The idea of using EDA to find insights into data was developed by John Tukey in 1977, and is now the subject of a copious amount of books and online courses.
A huge benefit of EDA over classical methods is that humans are great at recognizing patterns visually, and thus provides a shortcut to finding a good model worth trying.
Various graphical techniques are used in EDA, but are often quite simple:
- Simple data plots like scatter plots, bar diagrams, histograms, bihistograms, probability plots, block plots.

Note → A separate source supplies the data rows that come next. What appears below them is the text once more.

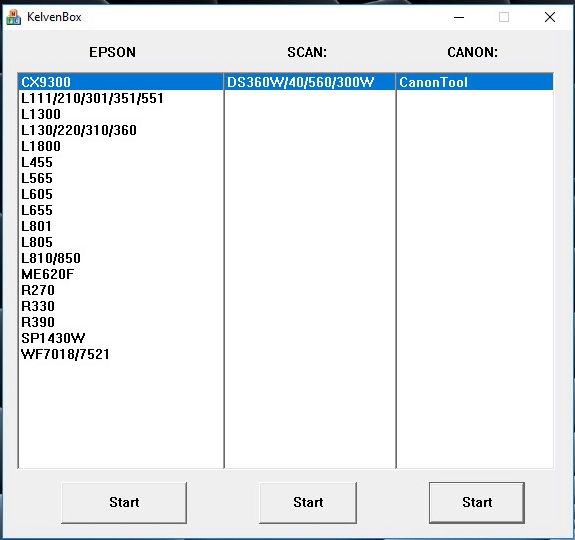Image resolution: width=575 pixels, height=540 pixels.
Task: Minimize the KelvenBox window
Action: coord(459,17)
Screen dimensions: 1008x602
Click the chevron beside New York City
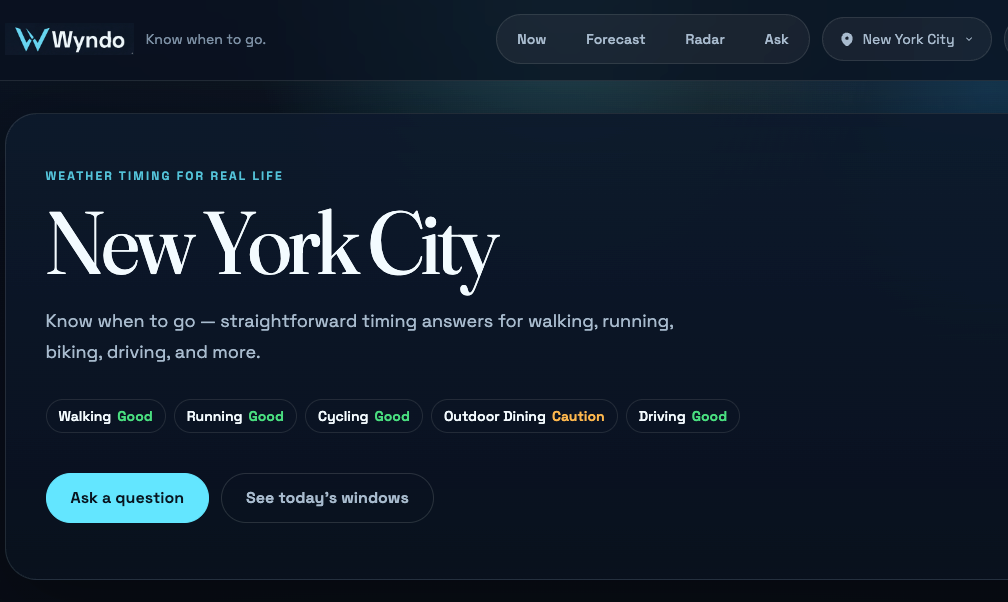point(969,40)
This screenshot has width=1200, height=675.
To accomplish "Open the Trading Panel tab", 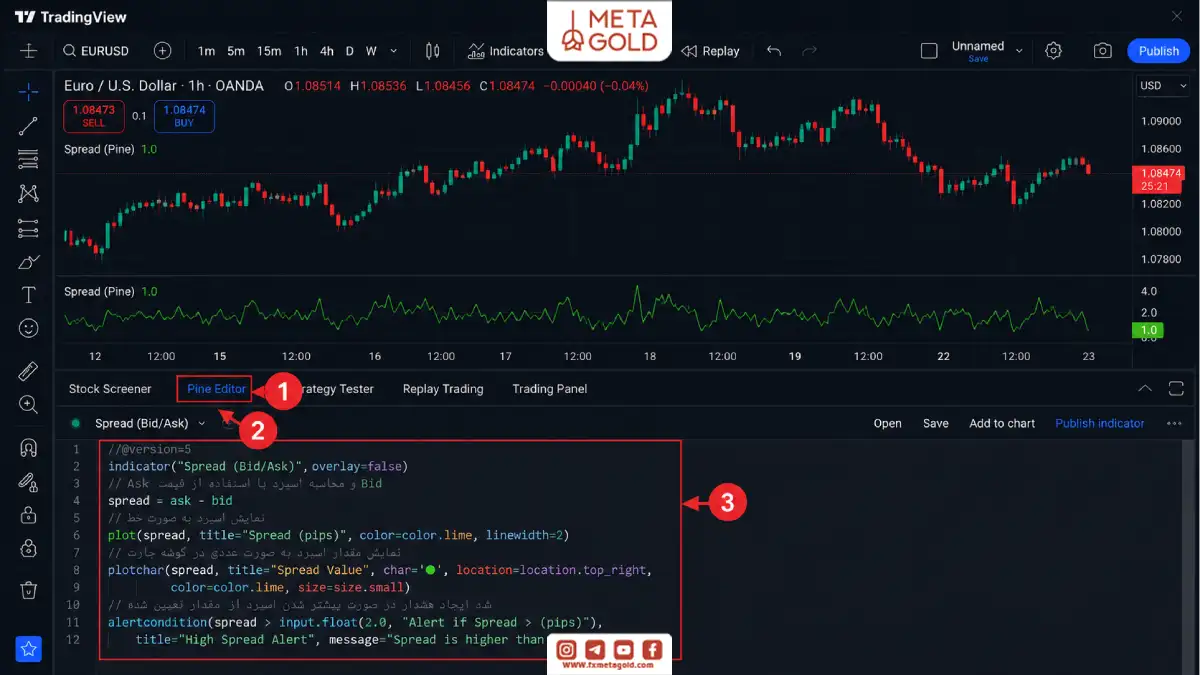I will pos(550,389).
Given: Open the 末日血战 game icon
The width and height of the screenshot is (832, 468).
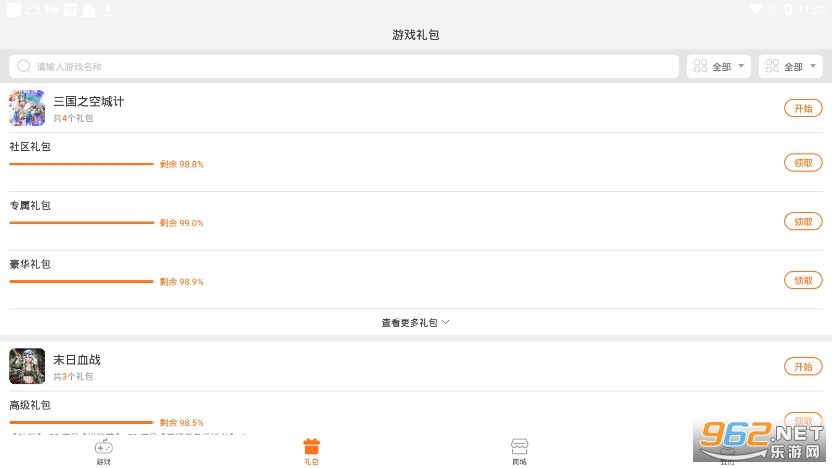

- Statistical plots like mean plots, standard deviation plots, box plots, and main effects plots of the raw data, which help in understanding the distribution of data.
- Various distribution-related plots that help us see how populations and samples differ and relate
To show you how to use some of these tools, I’m going to use Python to perform the analysis.
Required libraries
If you don’t have Python on your computer, you can use the Anaconda Python distribution to install most of the Python packages you need. Anaconda provides a simple double-click installer for your convenience.
This notebook uses several Python packages that come standard with the Anaconda Python distribution. The primary libraries that we’ll be using are:
- pandas: Provides a DataFrame structure to store data in memory and work with it easily and efficiently.
- matplotlib: Basic plotting library in Python; most other Python plotting libraries are built on top of it.
A Case Study
Data Source:
Let’s perform some EDA on real world data. The data we will consider is Baltimore Police Department Arrest data. The data is hosted on: Data set Source Baltimore Police Depratment’s website: Baltimore Police Department . Data consists of around 1,31,000 arrests made by the Baltimore Police Department.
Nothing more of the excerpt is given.